◆ **Problem requirements**:
Lay out the records as a JSON list of strings, one per line with blank lines dropped, starting at the line containing "The height and" and running through the end of the records. Leave the pictures out of the answer.

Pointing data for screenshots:

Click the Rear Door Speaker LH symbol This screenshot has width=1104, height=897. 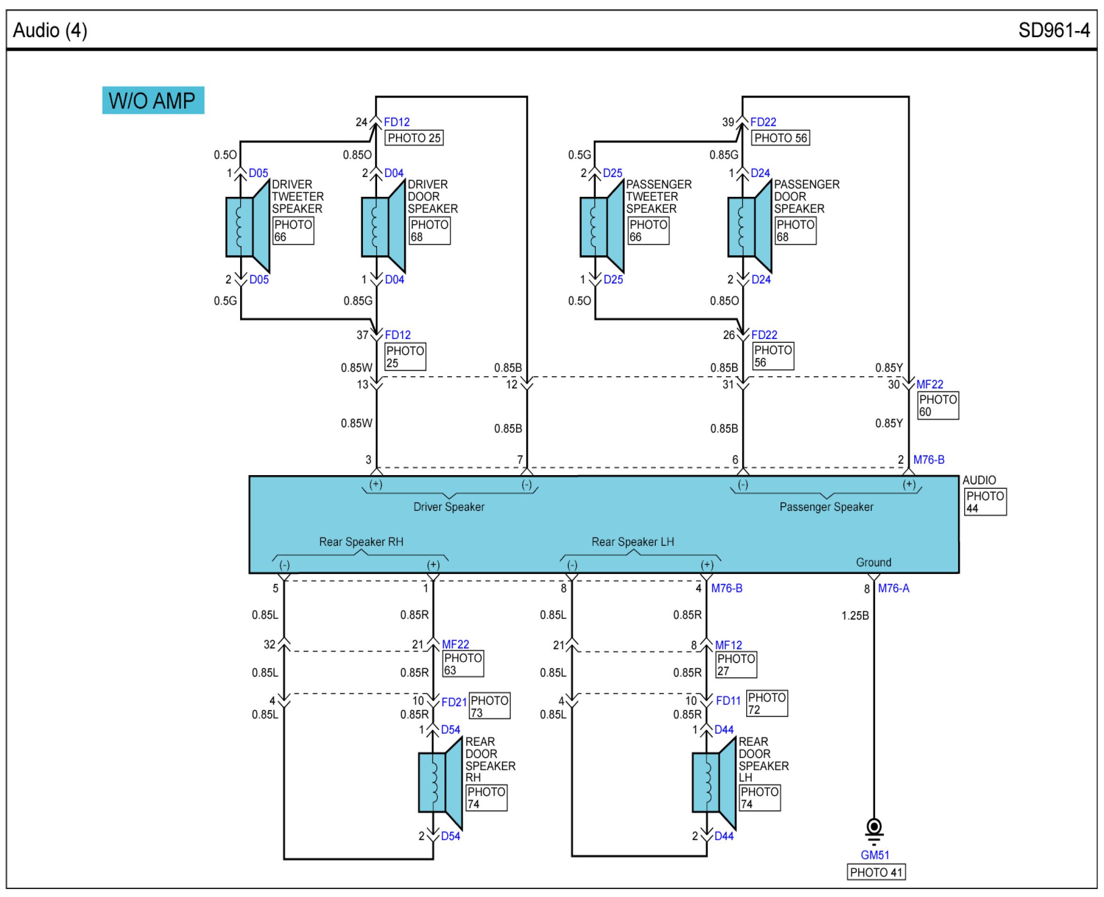pos(713,783)
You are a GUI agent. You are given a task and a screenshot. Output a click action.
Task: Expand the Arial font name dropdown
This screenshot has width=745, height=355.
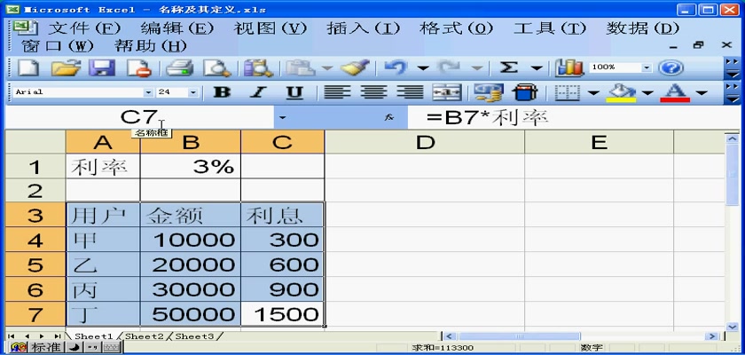point(148,92)
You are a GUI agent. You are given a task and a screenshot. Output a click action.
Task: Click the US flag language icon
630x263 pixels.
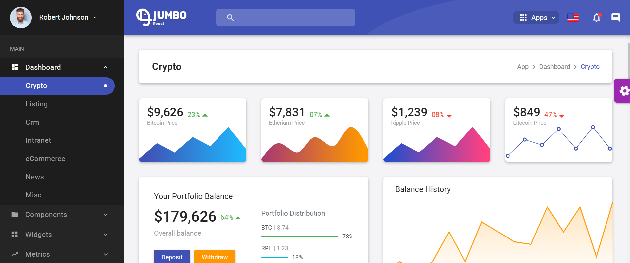(x=573, y=18)
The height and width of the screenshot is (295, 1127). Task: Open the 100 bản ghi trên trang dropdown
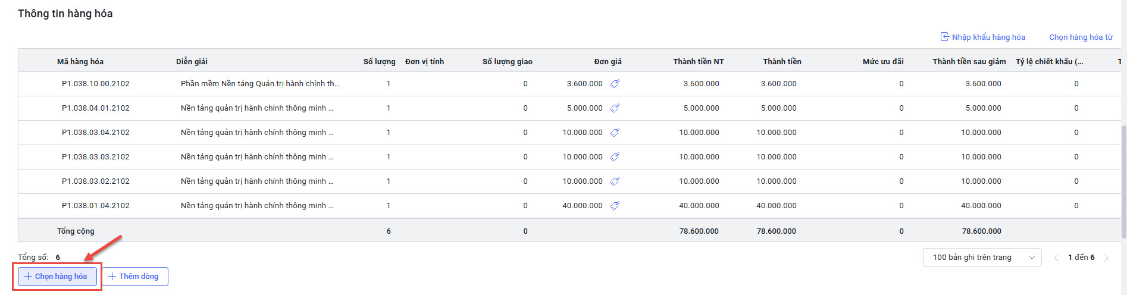[982, 258]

◆ **Output below**:
[
  "The height and width of the screenshot is (295, 1127). Task: Open the 100 bản ghi trên trang dropdown",
  "[982, 258]"
]